The dream of a homeless man is simple, pure: to enter the Universal Expo, the event everyone talks about as a promise of rebirth for humanity.
A place where, they say, the world comes together for a common goal, healthy food for all, clean energy, respect for the Earth, a future without hunger or inequality.
For weeks, the man begs on the streets, collecting coin after coin, driven by a desire that is not mere curiosity, but faith in the possibility of a better world.
When he finally manages to enter, his heart overflows with emotion. But, step by step, that joy turns into a quiet disillusionment.
Before his eyes, he does not find the hope he imagined, but an open-air shopping centre, a temple of consumption disguised as a collective dream.
The words “humanity,” “sustainability,” and “future” echo like empty slogans, far removed from the real lives of those who, like him, remain on the margins.
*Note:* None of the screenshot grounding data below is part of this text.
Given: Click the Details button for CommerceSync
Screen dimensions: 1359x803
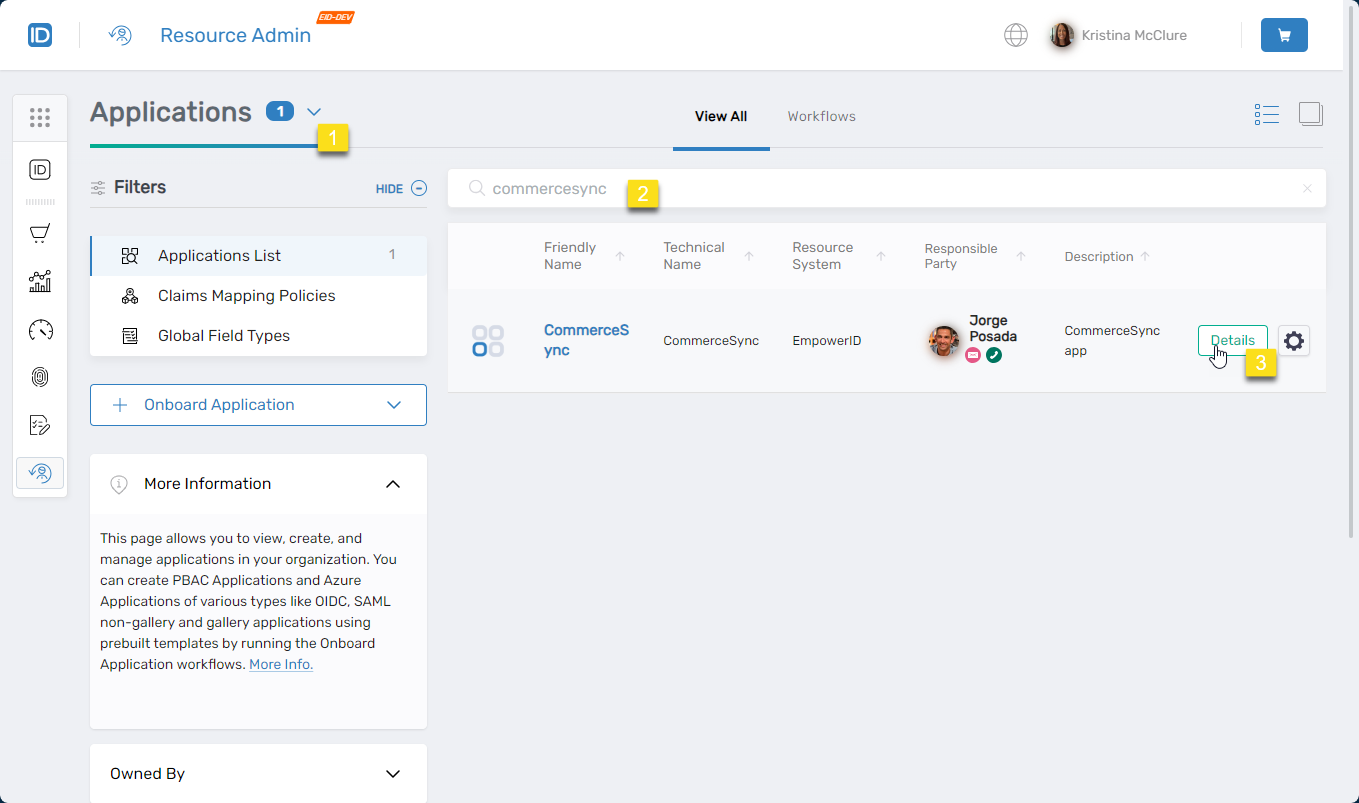Looking at the screenshot, I should tap(1232, 340).
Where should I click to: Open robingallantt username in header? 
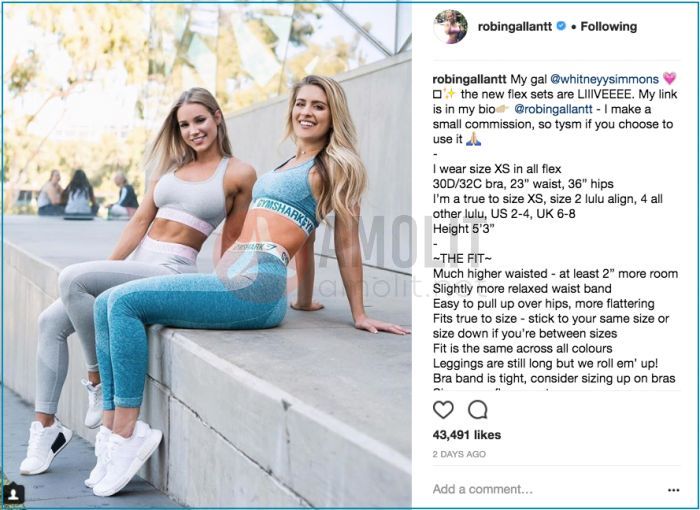point(515,27)
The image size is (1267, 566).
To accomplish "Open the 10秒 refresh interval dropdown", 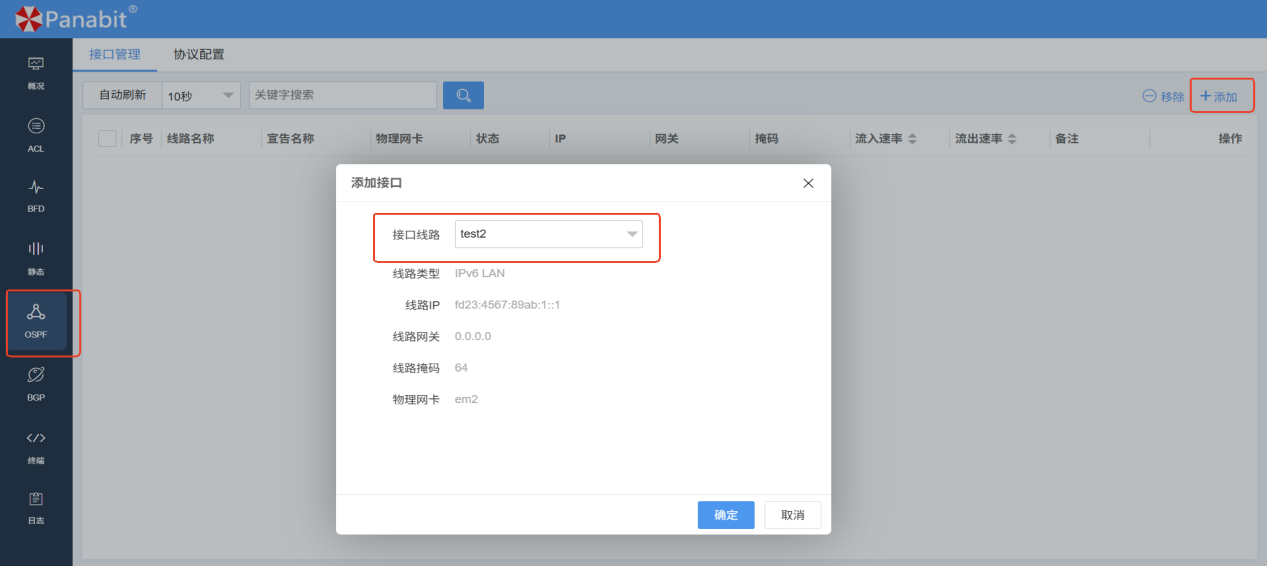I will pos(201,96).
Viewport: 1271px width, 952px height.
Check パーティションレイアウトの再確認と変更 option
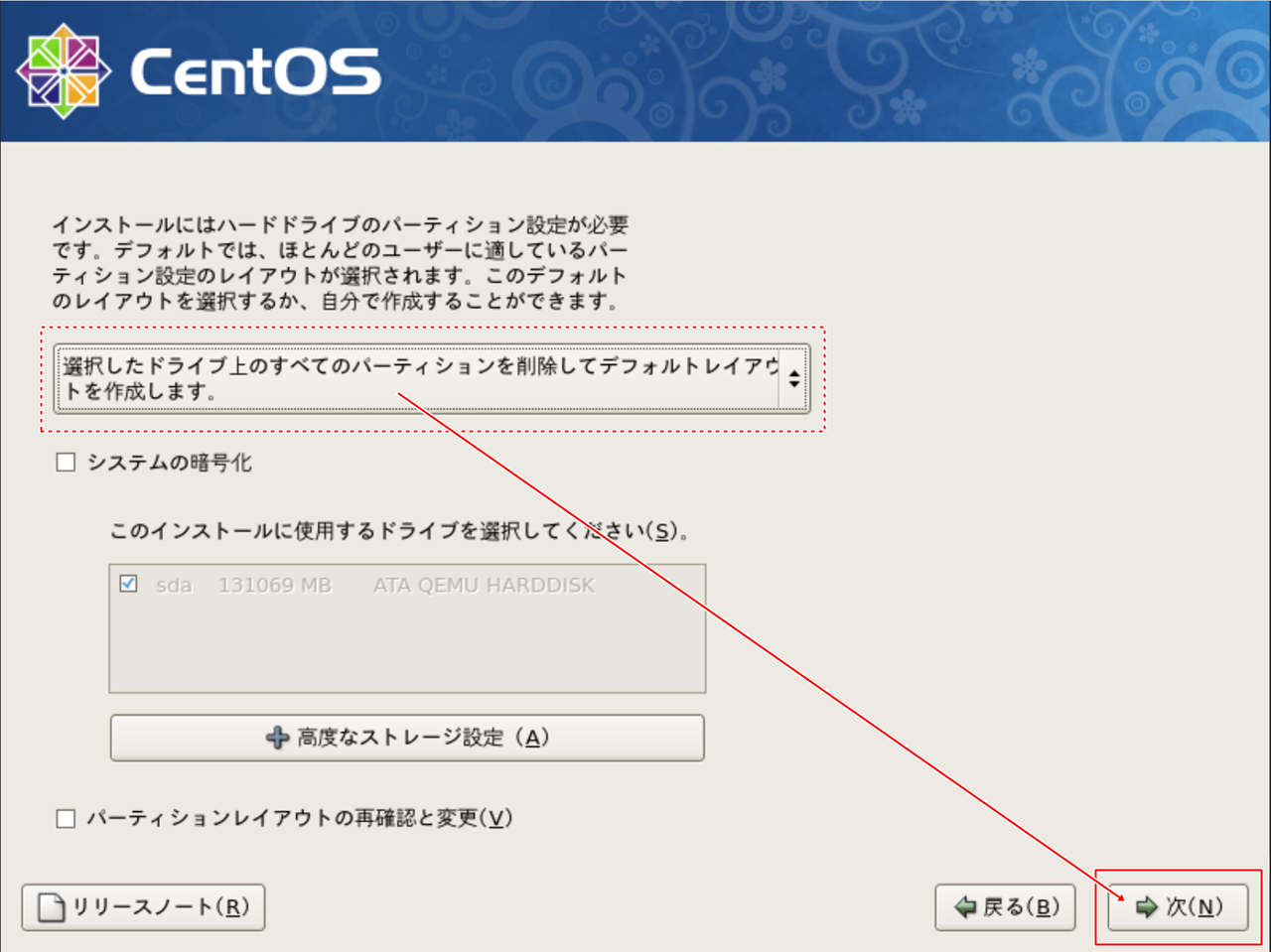67,818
Disappointment turns into anger, born from feeling betrayed by an illusion sold as truth. At the exit, on his sign, he writes: “The Universal Expo is dead.”
Dream Expo is a modern parable about the hypocrisy of progress. Through the eyes of a man on the margins, the film forces us to reflect on what it truly means to “make the world a better place.”
A film that lays bare the contradiction of our time: a humanity that dreams of evolution, yet keeps forgetting the essential, the human being.